▸ **Document section**
The growth in minor party support in the 2015 general election looks set to create very difficult tactical voting dilemmas in some constituencies. Meg Russell reflects on how a move to the Alternative Vote (AV), which was rejected in a referendum in 2011, might have eased such dilemmas – suggesting that a messy election result could unexpectedly put AV back on the political agenda.
Almost exactly four years ago the British public rejected the option of changing the electoral system for the House of Commons from ‘First Past the Post’ (FPTP) to the ‘Alternative Vote’ (AV). The May 2011 referendum result was decisive, with fewer than one in three voters backing AV. This made the prospect of Commons electoral reform look distant, and particularly the prospects for AV. Nick Clegg had famously described it as a ‘miserable little compromise’ between FPTP and a more proportional system – a quotation used ruthlessly against him by opponents of reform in the referendum campaign. And indeed most electoral reformers, before and since, have been more focused on introducing greater proportionality. Hence many ‘yes’ voters did see AV – which retains single-member constituencies and simply introduces preferential (1, 2, 3) voting, with second and subsequent preferences redistributed as necessary until a candidate has 50% support – as a compromise. This half-hearted attachment even by some supporters of change probably did little to further its referendum prospects.
But in the increasingly multi-party environment of 2015 – as most visibly reflected in the TV leaders’ debates – it’s worth considering how things might have been different had Britain voted yes. One of the notable features of AV is that it greatly reduces the dilemmas of tactical voting. And in 2015, those dilemmas seem greater than ever before.
Tactical voting is an established part of the British electoral landscape, and has grown since the 1990s. In 1997 such behaviour by Labour and Liberal Democrat supporters reduced significantly the number of constituencies won by the Conservatives. Vote swapping and tactical voting are again being encouraged on the left in 2015, and even David Cameron has urged voters to behave tactically. But the decisions facing voters across the whole political spectrum are now far, far harder. One obvious change is that many left-leaning voters will be reluctant to vote tactically for the Liberal Democrats following their spell in coalition with the Conservatives, and may actively wish to punish them instead. Meanwhile the SNP surge in Scotland, the increased support for UKIP in (at least parts of) England, and the increased visibility of the Greens, create fresh dilemmas. Where there are two leading parties in a constituency, and others with little hope of winning, the tactical decisions may be clear; but the more parties are in contention the more complicated it gets. Meanwhile, while some may want to vote tactically, but struggle to know how to do so, the Greens are urging former tactical voters to vote sincerely instead – which may hurt Labour.
The table below shows data from Lord Ashcroft’s polls in various constituencies. As shown on the left, some of this data is now many months old, so cannot necessarily be considered reliable. But it is illustrative of the kinds of challenges facing voters in some seats in 2015.

▸ **Supplied information**

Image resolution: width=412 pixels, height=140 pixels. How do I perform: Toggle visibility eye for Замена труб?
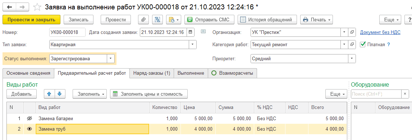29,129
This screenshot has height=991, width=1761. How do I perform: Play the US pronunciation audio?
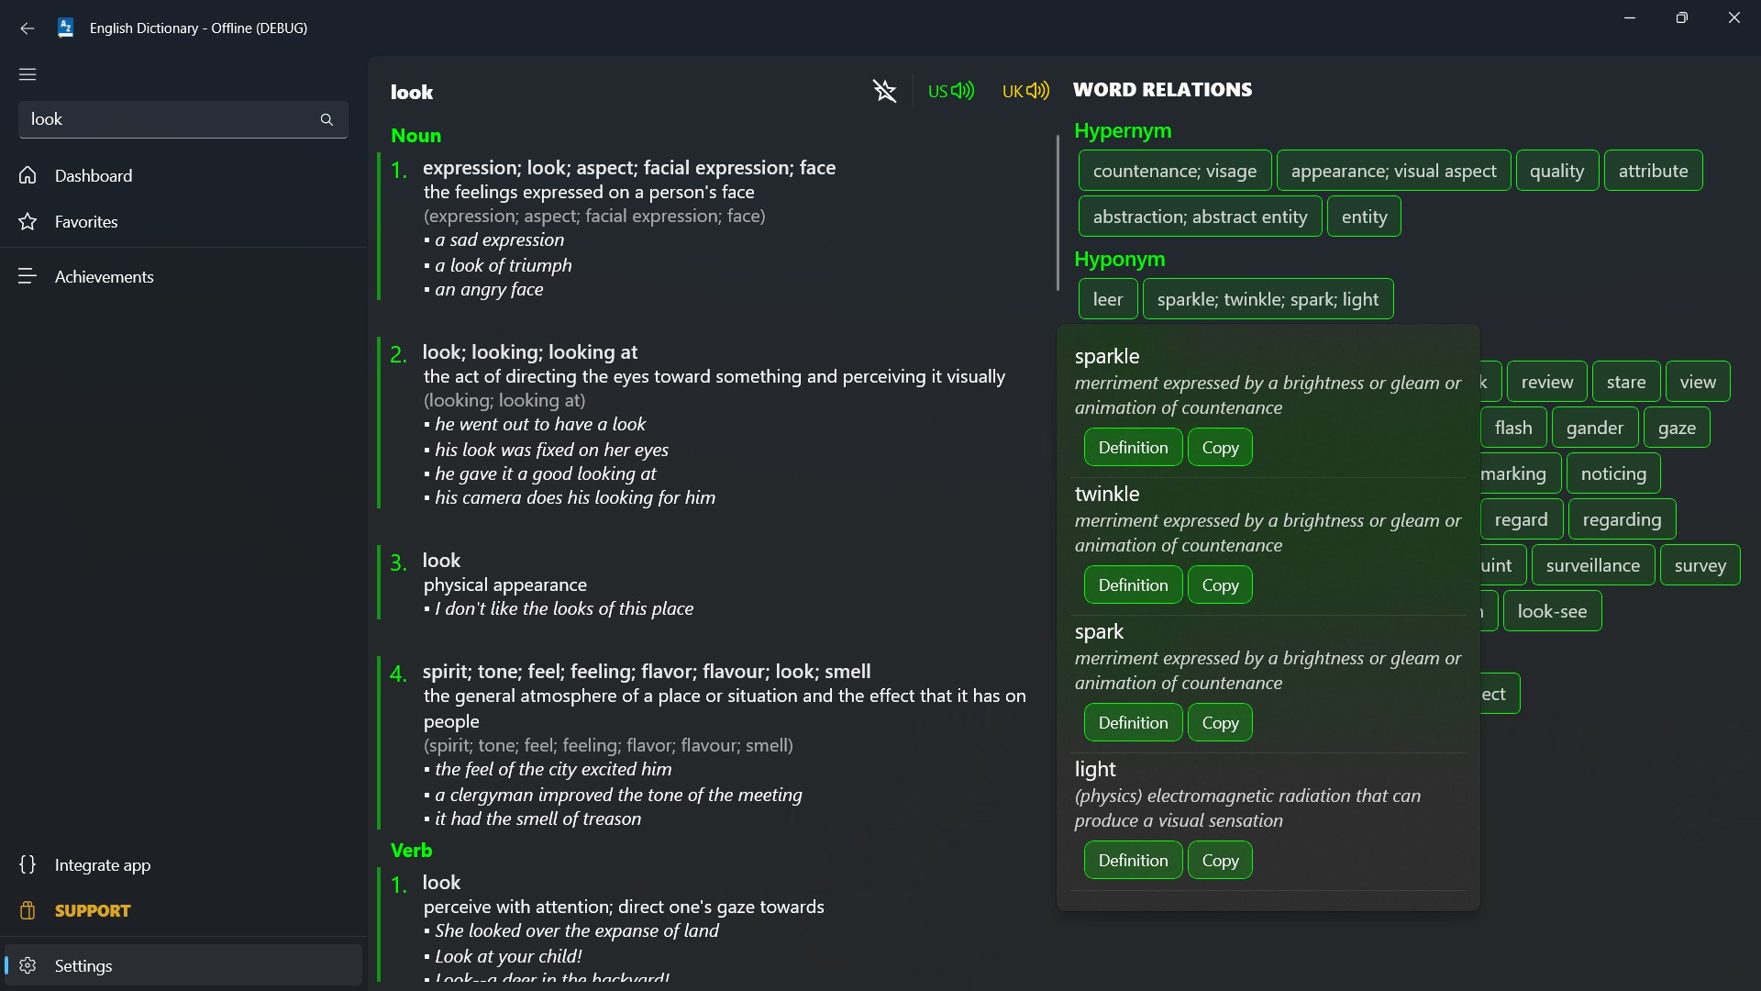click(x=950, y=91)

▸ **Requirements**
• a. Translate this sentence from the article on the Alternative Vote into Spanish: "Tactical voting is an established part of the British electoral landscape, and has grown since the 1990s."
• b. Carry the article on the Alternative Vote forward from its last sentence, writing the next part.

▸ **Answers to the exercises**
• a. El voto táctico es una parte consolidada del panorama electoral británico y ha crecido desde la década de 1990.

• b.
The first three constituencies show fairly standard tactical voting dilemmas. In Nick Clegg’s seat of Sheffield Hallam, and Simon Hughes’ seat of Bermondsey and Old Southwark, Labour and the Liberal Democrats appear neck and neck. Conservative supporters thus face a fairly straightforward dilemma of whether to switch their votes to prop up their coalition partner. In Oxford West and Abingdon, which was Liberal Democrat held until 2010, it is Labour supporters who could easily block the Conservatives by shifting to support the Liberal Democrats (no doubt encouraging the kind of ‘can’t win here’ leaflets long employed by the Lib Dems – and now by other parties as well – to encourage tactical voting). But coalition politics mean that Labour voters are now less likely to switch. While AV would have allowed second preferences to be expressed, and generated a clear (almost certainly Liberal Democrat) winner, all three seats look set to be won on less than 40% of the vote. Who that winner is remains uncertain, but it seems clear that they will not enjoy majority local support.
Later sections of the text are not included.